STATED TASK A
Transcribe everything in the bug report on the clickhouse-rs UTF-8 error from "When I invoke" down to "OS: Linux (docker)".
STATED TASK B
Resume the bug report on the clickhouse-rs UTF-8 error, writing on from its final sentence.

PASSAGE PROVIDED
ClickHouse/clickhouse-rs

Strange utf-8 error

Closed this issue · 6 comments

Describe the bug

I've imported a large Parquet file. In Rust I'm getting this error:

FromUtf8Error(FromUtf8Error { bytes: [48, 48, 205, 204, 204, 204, 204, 204, 244, 63, 1, 110, 154, 153, 153, 153, 153, 153, 40, 64, 51, 51, 51, 51, 51, 179, 75, 64, 0, 0, 0, 0, 0, 0, 36, 64, 3, 3, 111, 119, 110, 5, 49, 50, 50, 51, 53, 205, 204, 204, 204, 204, 204, 244], error: Utf8Error { valid_up_to: 2, error_len: Some(1) } })

I have a struct type with field Vec<u8> and upon calling String::from_utf8(field) on that field, I get this error.

I tried String type for the field, but then I get a cryptic message about invalid encoding coming deep from clickhouse-rs. Anyways, the clickhouse-cli has no problems with this field, same for the JS clickhouse client.

Steps to reproduce

I'm not able to provide detailed data, however there are no non-ascii encodings in that field.

When I invoke SELECT 'x' AS myfield I get correct "x" string, but when I do SELECT field (which is of String type), I get that utf-8 error.

Expected behaviour

No error.

Configuration

Environment

  • Client version: 0.13.1
  • OS: Linux (docker)

ClickHouse server

  • ClickHouse Server version: 24.10.2

  • CREATE TABLE statements for tables involved: well, DESCRIBE mytable returns myfield as String

BTW, it seems I'm able to make similar query with the golang client, and it works fine (both with native and http connections)...

ROWS

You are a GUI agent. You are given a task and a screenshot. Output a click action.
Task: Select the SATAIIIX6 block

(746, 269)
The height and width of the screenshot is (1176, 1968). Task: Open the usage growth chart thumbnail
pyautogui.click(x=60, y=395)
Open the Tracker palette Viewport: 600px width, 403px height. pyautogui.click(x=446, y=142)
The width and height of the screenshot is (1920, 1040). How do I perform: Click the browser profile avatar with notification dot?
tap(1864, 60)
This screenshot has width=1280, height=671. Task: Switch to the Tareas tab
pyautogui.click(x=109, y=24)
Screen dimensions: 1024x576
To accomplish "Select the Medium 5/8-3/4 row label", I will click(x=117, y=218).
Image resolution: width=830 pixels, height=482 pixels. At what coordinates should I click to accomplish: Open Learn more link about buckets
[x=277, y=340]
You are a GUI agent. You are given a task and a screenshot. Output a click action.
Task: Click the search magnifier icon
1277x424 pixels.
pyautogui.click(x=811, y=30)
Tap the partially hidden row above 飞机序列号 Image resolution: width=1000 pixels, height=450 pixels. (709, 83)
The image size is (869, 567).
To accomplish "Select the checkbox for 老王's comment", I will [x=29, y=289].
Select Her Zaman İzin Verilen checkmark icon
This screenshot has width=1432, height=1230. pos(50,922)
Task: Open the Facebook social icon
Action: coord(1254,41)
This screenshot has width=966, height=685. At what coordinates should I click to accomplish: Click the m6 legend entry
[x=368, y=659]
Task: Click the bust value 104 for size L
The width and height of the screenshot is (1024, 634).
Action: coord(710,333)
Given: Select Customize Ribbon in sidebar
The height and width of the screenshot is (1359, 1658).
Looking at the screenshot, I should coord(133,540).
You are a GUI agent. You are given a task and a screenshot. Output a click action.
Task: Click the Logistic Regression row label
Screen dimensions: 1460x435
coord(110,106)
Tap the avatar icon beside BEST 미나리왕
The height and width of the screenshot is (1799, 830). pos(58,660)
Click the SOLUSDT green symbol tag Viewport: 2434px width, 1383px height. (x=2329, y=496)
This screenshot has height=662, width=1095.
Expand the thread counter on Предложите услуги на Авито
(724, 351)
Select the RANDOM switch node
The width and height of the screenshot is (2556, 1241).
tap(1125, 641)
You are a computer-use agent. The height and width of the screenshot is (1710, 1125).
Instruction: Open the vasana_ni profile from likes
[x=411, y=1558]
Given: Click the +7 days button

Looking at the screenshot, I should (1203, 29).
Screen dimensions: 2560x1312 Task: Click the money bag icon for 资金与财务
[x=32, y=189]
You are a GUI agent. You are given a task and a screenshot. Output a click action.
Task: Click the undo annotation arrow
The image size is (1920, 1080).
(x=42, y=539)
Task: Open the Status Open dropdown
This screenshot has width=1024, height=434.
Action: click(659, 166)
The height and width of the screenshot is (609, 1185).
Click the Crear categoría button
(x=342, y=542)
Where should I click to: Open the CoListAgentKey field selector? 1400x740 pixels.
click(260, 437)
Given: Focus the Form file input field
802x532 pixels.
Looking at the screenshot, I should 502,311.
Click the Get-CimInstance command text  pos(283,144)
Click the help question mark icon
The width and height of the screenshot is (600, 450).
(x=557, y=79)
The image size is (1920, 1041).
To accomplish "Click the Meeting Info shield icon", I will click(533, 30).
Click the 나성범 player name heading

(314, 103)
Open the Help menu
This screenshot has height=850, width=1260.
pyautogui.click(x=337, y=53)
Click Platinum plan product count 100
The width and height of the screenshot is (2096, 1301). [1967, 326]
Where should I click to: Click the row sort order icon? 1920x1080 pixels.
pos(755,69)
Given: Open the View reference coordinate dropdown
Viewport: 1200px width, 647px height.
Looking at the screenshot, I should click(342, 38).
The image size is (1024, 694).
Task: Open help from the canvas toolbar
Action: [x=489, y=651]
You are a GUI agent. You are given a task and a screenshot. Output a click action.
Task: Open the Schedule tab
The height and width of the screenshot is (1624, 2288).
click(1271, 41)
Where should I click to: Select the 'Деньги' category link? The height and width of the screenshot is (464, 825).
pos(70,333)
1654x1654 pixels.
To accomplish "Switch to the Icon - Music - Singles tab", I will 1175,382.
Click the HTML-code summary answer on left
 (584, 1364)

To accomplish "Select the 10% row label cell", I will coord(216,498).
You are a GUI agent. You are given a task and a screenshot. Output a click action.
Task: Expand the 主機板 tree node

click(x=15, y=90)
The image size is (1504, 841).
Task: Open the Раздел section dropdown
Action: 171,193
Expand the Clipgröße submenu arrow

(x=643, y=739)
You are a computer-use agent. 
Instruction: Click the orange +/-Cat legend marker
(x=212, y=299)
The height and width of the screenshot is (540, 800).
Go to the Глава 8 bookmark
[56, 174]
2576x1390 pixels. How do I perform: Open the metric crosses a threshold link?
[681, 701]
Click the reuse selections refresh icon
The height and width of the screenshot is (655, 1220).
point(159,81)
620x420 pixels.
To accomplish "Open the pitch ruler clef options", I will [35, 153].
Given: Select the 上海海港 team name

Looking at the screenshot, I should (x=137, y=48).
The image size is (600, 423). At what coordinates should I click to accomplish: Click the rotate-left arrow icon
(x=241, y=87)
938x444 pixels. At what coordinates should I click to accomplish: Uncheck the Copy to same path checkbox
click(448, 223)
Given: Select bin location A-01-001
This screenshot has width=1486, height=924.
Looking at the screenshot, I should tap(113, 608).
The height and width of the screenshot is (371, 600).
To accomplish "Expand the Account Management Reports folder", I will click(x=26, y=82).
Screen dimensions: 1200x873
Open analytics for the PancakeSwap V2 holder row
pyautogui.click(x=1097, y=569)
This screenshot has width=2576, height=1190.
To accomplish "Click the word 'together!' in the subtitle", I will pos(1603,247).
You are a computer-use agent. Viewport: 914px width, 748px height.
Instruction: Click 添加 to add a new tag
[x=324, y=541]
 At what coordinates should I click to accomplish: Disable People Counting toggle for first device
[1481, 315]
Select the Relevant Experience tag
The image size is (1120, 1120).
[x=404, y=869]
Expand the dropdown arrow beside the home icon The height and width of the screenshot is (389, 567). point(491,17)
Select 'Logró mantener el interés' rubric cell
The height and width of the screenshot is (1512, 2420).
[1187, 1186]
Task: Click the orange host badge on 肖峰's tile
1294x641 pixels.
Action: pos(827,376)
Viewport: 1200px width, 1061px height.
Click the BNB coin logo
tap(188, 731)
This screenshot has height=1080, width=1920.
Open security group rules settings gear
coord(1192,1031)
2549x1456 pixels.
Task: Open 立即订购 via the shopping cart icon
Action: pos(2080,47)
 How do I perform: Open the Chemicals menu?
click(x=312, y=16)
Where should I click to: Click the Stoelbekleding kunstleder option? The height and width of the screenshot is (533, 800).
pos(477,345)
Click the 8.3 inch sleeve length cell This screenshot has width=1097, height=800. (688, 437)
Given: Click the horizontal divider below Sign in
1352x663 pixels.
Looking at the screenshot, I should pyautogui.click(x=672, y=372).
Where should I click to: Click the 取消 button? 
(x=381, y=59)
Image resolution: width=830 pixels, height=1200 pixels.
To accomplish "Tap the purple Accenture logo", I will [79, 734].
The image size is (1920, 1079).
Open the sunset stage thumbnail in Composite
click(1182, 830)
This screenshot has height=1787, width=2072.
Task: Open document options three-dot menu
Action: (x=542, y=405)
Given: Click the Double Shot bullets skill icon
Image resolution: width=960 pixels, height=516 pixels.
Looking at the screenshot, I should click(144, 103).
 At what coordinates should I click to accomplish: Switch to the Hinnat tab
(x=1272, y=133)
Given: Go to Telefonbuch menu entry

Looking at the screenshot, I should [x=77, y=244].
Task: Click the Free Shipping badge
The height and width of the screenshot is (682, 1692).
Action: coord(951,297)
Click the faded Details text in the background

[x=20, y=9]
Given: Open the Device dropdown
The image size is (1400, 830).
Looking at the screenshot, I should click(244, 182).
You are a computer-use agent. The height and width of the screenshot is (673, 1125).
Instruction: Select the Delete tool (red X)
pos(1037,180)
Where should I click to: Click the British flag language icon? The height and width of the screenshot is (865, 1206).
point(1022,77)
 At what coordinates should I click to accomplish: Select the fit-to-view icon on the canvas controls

RESPONSE A
When I invoke SELECT 'x' AS myfield I get correct "x" string, but when I do SELECT field (which is of String type), I get that utf-8 error.

Expected behaviour

No error.

Configuration

Environment

  • Client version: 0.13.1
  • OS: Linux (docker)

RESPONSE B
loyd commented

Can you provide your struct and client.query() call?

Then, I don't understand what you mean by "I've imported a large Parquet file" and how it's related to the problem described.

Also, if you're sure that that column contains valid utf8 you should prefer myfield: String instead of myfield: Vec<u8> (or use serde_bytes as described in the documentation to avoid performance overhead).

My struct is like this:

#[derive(Debug, Row, Deserialize)]
struct CHObservation {
    // station_id: String,
    station_id: Vec<u8>,
    value: f64,
    // name: String,
    name: Vec<u8>,
    latitude: f64,
    longitude: f64,
    height: f64,
    score: f64,
    // owner_id: String,
    owner_id: Vec<u8>,
}

I tried String but it didn't work as well. The advantage of Vec<u8> seems that I can postpone to calling String::from_utf8 in my code and so I have an insight at the bytes that were received by the client. These bytes don't make sense for me though, the stationId strings are short ASCII codes.

My query is of this form:

 let q = r#"
       SELECT observations_ts.stationId AS station_id,
              1.3 AS value,
              'n' AS name,
              12.3 AS latitude,
              55.4 AS longitude,
              10.0 AS height,
              3 AS score,
              'own' AS owner_id
          FROM observations_ts
            WHERE ts BETWEEN (toDateTime(?) - toIntervalSecond(?)) AND (toDateTime(?) + toIntervalSecond(?))
       "#;
    let mut rows = db
        .query(&q)
        // .bind(Identifier(param_name))
        .bind(ti.t.to_string())
        .bind(ti.d.num_seconds())
        .bind(ti.t.to_string())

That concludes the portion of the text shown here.